I could get up to 5kB of sprite patterns in a loop, with variable sized updates.
I could only get up to 3kB of sprite patterns in an unrolled loop which updates every 16x16 sprite individually.
Misleading isn't it?
Code or it didn't happen.
psycopathicteen wrote:
I could get up to 5kB of sprite patterns in a loop, with variable sized updates.
I could only get up to 3kB of sprite patterns in an unrolled loop which updates every 16x16 sprite individually.
Apples and oranges.
He did say it was misleading.
I found this while searching for unrolling, and I want to clarify what's going on here in case anyone else comes upon this.

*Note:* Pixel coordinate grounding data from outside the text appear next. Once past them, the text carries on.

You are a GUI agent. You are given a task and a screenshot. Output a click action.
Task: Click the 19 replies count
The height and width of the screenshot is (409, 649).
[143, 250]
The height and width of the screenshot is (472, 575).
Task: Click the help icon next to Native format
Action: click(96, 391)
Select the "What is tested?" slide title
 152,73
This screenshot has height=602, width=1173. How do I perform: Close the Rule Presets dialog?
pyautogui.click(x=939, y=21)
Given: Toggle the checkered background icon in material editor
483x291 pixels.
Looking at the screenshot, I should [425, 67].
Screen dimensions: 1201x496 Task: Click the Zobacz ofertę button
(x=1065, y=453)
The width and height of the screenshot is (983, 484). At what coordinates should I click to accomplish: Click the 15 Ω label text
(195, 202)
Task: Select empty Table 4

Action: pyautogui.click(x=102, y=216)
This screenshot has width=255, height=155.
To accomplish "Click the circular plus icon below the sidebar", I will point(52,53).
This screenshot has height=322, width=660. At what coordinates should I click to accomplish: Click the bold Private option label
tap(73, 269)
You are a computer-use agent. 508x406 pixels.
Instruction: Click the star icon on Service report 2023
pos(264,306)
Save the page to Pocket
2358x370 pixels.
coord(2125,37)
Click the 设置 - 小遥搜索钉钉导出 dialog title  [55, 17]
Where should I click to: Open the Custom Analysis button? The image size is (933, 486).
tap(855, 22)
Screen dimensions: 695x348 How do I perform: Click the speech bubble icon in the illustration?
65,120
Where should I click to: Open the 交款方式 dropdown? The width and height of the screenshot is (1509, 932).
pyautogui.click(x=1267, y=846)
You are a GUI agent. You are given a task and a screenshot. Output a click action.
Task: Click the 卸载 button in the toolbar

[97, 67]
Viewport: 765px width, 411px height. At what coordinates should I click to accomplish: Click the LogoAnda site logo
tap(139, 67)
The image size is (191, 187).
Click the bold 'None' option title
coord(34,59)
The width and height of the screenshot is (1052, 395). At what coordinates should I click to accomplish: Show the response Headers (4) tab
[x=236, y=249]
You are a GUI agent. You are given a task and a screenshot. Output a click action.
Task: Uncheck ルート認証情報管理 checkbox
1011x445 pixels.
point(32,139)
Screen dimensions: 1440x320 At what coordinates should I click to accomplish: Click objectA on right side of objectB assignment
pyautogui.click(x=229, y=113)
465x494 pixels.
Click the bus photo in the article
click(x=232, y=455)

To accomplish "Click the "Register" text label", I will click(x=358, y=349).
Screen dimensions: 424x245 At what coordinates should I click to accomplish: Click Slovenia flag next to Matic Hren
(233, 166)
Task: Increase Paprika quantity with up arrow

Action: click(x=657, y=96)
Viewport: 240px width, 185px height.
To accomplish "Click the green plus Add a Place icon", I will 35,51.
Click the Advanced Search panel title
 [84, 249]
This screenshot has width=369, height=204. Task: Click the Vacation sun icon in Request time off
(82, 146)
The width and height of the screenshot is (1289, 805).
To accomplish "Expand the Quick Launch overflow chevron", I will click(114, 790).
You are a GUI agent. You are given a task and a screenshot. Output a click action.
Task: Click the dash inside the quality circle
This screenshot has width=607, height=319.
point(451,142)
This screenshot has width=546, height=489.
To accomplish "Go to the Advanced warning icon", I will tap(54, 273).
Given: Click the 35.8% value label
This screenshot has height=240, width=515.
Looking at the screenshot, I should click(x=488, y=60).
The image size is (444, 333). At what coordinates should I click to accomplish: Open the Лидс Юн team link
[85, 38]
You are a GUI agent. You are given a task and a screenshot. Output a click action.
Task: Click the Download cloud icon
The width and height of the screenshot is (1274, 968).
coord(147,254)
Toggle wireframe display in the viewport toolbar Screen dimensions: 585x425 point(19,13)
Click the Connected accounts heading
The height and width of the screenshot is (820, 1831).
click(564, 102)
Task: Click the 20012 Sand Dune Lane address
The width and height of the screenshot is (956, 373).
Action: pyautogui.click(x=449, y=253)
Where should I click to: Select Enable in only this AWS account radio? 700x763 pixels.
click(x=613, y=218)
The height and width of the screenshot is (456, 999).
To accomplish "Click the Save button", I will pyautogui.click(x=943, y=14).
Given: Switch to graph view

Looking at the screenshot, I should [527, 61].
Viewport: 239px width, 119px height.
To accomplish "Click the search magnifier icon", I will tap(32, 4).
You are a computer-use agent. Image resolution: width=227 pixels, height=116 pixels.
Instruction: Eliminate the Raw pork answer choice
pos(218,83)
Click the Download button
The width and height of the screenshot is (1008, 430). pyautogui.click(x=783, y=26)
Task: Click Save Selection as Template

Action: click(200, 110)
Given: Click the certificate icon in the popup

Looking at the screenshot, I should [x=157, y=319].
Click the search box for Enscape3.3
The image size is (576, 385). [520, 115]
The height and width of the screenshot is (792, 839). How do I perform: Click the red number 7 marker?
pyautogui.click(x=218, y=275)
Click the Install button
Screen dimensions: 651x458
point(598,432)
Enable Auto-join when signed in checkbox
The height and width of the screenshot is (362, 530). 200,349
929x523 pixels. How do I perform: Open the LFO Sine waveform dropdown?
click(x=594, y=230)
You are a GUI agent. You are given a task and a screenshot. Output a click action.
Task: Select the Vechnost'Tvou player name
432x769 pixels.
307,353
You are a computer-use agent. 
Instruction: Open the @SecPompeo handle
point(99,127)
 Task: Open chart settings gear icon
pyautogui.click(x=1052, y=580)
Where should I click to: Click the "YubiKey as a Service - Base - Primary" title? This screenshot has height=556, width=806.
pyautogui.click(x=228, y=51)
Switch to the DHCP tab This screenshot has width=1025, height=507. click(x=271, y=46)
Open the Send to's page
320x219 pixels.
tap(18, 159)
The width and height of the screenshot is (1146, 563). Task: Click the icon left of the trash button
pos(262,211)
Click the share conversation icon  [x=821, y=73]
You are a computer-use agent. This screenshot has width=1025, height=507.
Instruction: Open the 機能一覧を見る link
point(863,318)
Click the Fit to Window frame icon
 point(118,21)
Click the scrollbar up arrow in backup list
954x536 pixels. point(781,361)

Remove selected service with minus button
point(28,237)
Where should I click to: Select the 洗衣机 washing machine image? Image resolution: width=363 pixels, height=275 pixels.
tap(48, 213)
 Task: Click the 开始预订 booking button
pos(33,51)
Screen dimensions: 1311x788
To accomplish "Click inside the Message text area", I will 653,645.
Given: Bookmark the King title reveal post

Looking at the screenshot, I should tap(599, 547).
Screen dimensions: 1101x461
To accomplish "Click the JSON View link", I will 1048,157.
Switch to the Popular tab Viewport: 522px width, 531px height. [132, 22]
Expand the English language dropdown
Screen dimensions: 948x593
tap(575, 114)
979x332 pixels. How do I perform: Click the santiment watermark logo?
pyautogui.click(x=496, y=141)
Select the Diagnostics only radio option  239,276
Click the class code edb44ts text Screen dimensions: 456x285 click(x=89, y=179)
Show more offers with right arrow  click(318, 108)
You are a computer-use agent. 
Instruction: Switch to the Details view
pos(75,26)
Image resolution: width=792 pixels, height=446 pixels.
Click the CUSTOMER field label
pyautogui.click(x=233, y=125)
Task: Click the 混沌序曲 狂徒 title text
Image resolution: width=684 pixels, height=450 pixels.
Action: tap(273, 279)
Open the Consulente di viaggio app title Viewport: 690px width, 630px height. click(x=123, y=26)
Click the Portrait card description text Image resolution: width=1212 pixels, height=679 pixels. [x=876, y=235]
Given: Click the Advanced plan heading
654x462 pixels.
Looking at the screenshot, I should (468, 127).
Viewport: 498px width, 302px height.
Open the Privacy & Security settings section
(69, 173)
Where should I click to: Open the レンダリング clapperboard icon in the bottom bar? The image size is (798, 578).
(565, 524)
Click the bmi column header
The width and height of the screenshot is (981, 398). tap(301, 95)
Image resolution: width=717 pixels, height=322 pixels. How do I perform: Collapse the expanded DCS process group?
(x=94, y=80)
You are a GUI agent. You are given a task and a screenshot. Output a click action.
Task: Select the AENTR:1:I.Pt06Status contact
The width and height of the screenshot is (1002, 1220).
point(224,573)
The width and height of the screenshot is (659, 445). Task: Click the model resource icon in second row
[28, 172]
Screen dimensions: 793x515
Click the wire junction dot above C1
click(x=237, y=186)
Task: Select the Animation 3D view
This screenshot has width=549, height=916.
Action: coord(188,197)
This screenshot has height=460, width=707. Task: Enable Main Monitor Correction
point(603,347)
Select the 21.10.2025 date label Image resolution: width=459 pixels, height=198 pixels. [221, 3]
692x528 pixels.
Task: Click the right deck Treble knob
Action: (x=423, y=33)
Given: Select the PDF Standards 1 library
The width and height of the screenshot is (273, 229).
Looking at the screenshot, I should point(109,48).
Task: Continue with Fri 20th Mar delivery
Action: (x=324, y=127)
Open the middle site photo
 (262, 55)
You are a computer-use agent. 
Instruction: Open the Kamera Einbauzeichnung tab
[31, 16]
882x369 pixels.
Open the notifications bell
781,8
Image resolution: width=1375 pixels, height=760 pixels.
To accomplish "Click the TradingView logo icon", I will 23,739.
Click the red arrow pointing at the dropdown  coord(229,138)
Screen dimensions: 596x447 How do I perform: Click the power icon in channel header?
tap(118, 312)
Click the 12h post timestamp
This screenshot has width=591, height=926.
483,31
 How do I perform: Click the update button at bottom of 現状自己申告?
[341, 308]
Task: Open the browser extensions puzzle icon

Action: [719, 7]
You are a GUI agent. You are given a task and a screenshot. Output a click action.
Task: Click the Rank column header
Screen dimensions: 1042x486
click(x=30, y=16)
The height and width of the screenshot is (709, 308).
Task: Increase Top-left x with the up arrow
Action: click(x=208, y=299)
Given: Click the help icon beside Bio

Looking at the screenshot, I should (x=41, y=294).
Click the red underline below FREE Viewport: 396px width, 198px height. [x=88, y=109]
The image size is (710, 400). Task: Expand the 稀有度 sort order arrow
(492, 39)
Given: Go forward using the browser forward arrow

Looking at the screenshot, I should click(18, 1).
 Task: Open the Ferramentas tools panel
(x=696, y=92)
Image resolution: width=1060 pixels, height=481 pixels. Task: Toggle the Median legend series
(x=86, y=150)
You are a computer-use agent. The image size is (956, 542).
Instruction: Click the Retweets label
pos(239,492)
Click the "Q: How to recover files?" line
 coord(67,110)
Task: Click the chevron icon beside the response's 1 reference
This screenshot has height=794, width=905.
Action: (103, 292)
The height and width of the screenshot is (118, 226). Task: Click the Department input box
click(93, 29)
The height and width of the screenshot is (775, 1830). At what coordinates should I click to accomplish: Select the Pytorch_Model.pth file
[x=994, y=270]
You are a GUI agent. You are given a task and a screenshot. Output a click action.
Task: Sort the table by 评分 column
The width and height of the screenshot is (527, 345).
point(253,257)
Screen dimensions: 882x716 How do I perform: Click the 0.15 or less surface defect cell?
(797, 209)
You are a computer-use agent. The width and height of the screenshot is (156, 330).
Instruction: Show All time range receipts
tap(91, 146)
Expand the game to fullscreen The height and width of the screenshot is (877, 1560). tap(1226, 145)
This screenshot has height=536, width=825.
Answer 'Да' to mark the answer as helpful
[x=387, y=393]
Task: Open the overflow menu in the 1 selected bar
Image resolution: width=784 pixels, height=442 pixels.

Super NES games commonly use 16x16 pixel or larger sprites. Because of how VRAM is laid out on this platform, as a 16-tile-wide sprite sheet, the top and bottom halves of a 16x16 pixel sprite picture have to be copied separately. But if you have a bunch of top halves put together and a bunch of bottom halves put together, you can copy those to VRAM more quickly than doing each top half and each bottom half individually. For example, a 32x32 pixel image made of four 16x16 pixel pieces can be copied as 4 top halves (one 8-tile copy) and 4 bottom halves (another 8-tile copy). What psycopathicteen is saying is that the reduced overhead of bunched copies provides more of a speedup in practice than unrolling a loop that performs one 2-tile copy at a time.
Do I understand right?
On processors with branch prediction, a loop can be faster than an unrolled loop.